→ EXTRAIT:
════════════════════

Grandir est un mouvement. Une idée magnifiquement mise en scène par Gus Van Sant dans son nouveau film.
Si j’étais un critique sérieux, j’aurais lu le livre de Blake Nelson dont est tiré le film et me serais livré à une analyse comparée de derrière les fagots (from behind the fagots en anglais) où j’aurais défini dans quelle mesure le film s’affranchissait du livre et/ou en respectait l’essence.
Comme l’écrivait une de mes consœurs : « Les dialogues naturels et la simplicité du style de Nelson créent un héros touchant et gauche dont la vulnérabilité adolescente et la morne dérive évoquent sans éclat factice les universels errements de cet âge (Agnès Leglise, Rock&Folk N° 483)
C’est vrai sauf pour la morne dérive mais on va y revenir.
Si j’étais un critique sérieux, j’aurais à nouveau visionné Elephant, Gerry et Last Days et aurait conclu, illuminé par l’évolution de l’œuvre : « Paranoid Park ne serait ni un film de transition, ni un supplément gratuit à la trilogie, mais le dernier moment, l’apothéose d’une tétralogie. Apothéose en mineur quant au sujet, en majeur quant à l’emploi souverain des formes expérimentées dans les trois premiers films (Cyril Neyrat, Cahiers du Cinéma N° 627) comme mon autre honorable confrère.
Mais comme je rédige mes critiques en dilettante même pas payé à coups de pied au cul (ça serait une forme de reconnaissance), je vais me contenter de vous dire ce que j’ai pensé de « Paranoid Park » vu à froid et si vous êtes sages, je vous dirais peut être si c’est bien.
Devenir un homme.
Tout simplement.
Voilà pour moi de quoi parle essentiellement le film de Gus Van Sant et pourquoi je réfute le terme de « morne dérive ». L’histoire d’Alex est plutôt l’histoire d’un envol. D’un envol vers le monde des adultes, celui du mouvement.

════════════════════

→ ÉNONCÉ 1: Recopiez le passage de la critique de Paranoid Park qui commence par « Si j’étais un critique sérieux, j’aurais à » et se poursuit jusqu'à « si c’est bien. ».

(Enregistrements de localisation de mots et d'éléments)
════════════════════

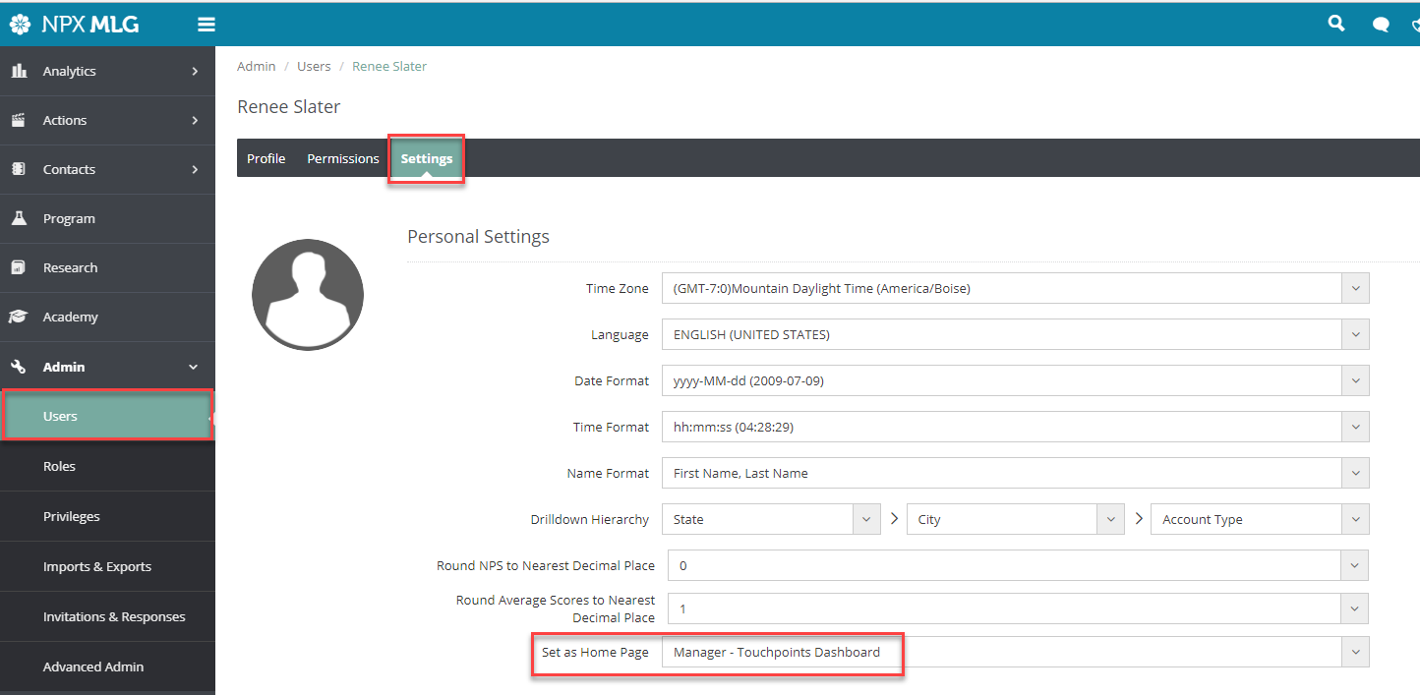Open Roles in the Admin submenu
Image resolution: width=1420 pixels, height=695 pixels.
point(59,466)
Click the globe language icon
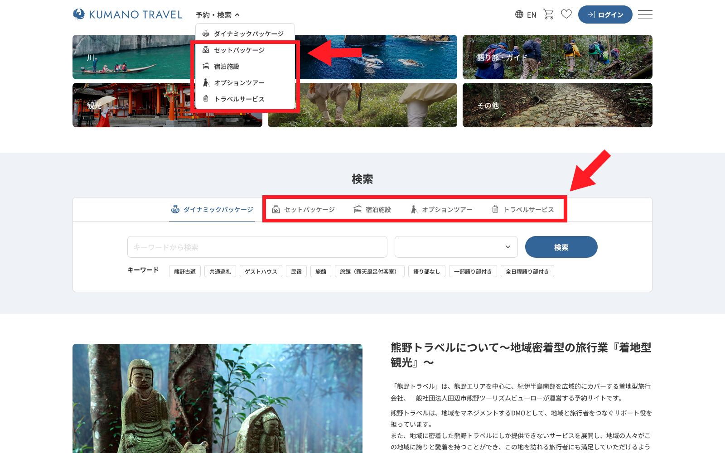Image resolution: width=725 pixels, height=453 pixels. 519,14
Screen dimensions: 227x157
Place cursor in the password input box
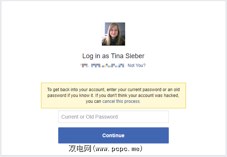113,117
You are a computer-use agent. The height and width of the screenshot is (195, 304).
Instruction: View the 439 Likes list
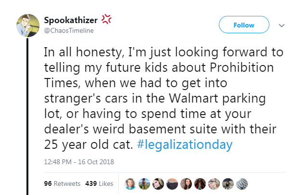point(99,183)
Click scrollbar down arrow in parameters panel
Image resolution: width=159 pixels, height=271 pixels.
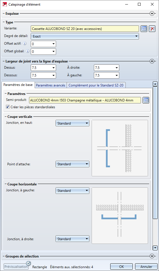[155, 247]
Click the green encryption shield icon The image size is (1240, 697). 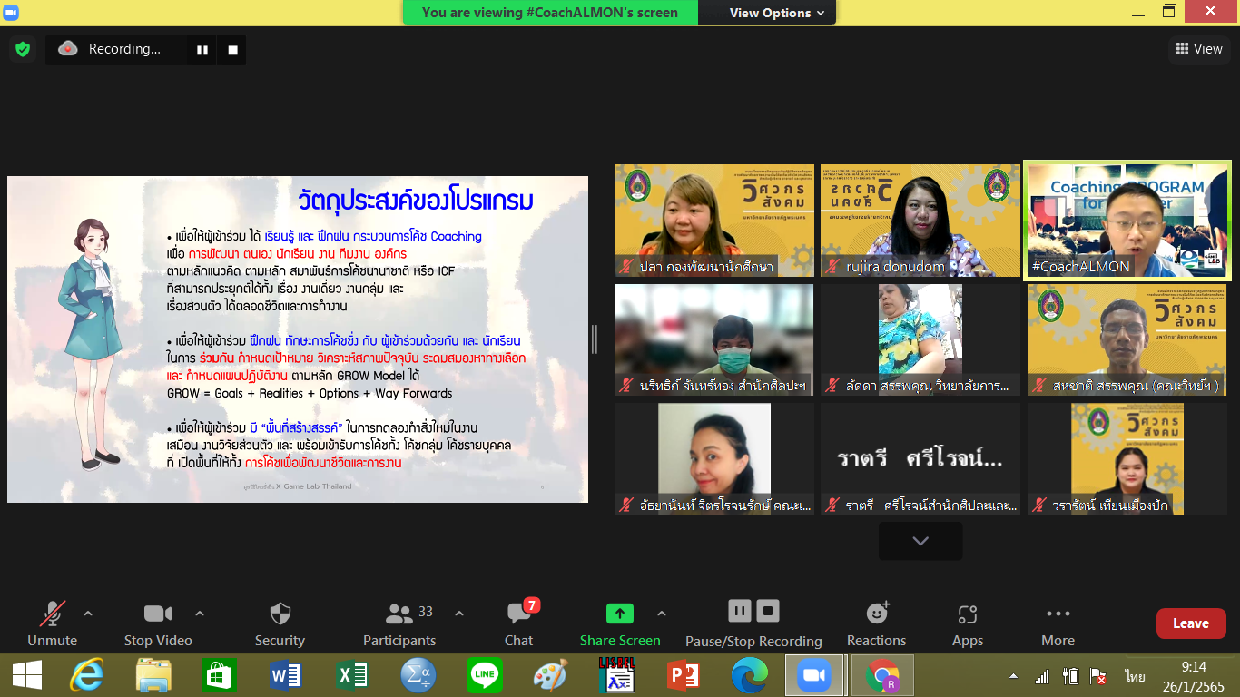tap(23, 49)
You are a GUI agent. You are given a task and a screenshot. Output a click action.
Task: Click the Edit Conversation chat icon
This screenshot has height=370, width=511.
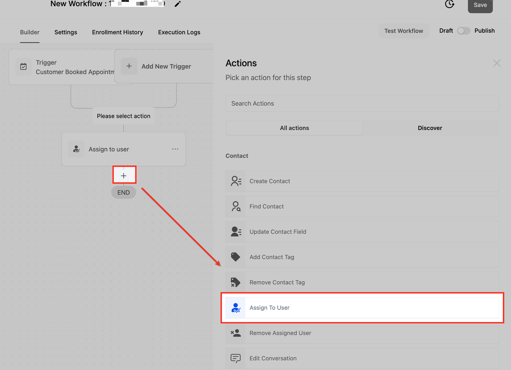coord(236,358)
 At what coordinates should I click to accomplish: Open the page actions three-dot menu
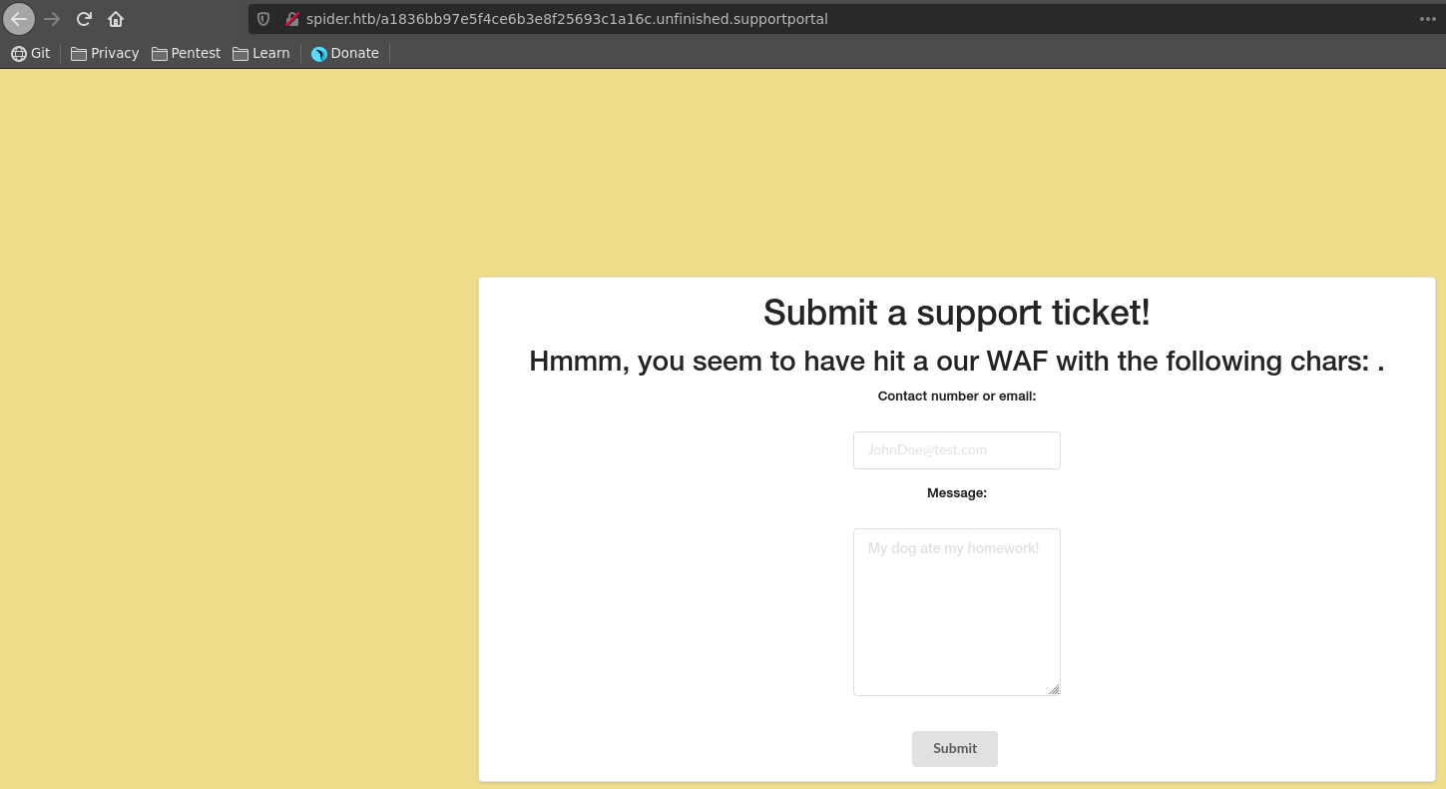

════════════════════

→ ÉNONCÉ 2: Affichez chaque ligne des enregistrements qui contient le mot « agent ».

→ CORRIGÉ DÉTAILLÉ 1:
Si j’étais un critique sérieux, j’aurais à nouveau visionné Elephant, Gerry et Last Days et aurait conclu, illuminé par l’évolution de l’œuvre : « Paranoid Park ne serait ni un film de transition, ni un supplément gratuit à la trilogie, mais le dernier moment, l’apothéose d’une tétralogie. Apothéose en mineur quant au sujet, en majeur quant à l’emploi souverain des formes expérimentées dans les trois premiers films (Cyril Neyrat, Cahiers du Cinéma N° 627) comme mon autre honorable confrère.
Mais comme je rédige mes critiques en dilettante même pas payé à coups de pied au cul (ça serait une forme de reconnaissance), je vais me contenter de vous dire ce que j’ai pensé de « Paranoid Park » vu à froid et si vous êtes sages, je vous dirais peut être si c’est bien.

→ CORRIGÉ DÉTAILLÉ 2:
You are a computer-use agent. The height and width of the screenshot is (195, 304).
You are a GUI agent. You are given a task and a screenshot. Output a click action.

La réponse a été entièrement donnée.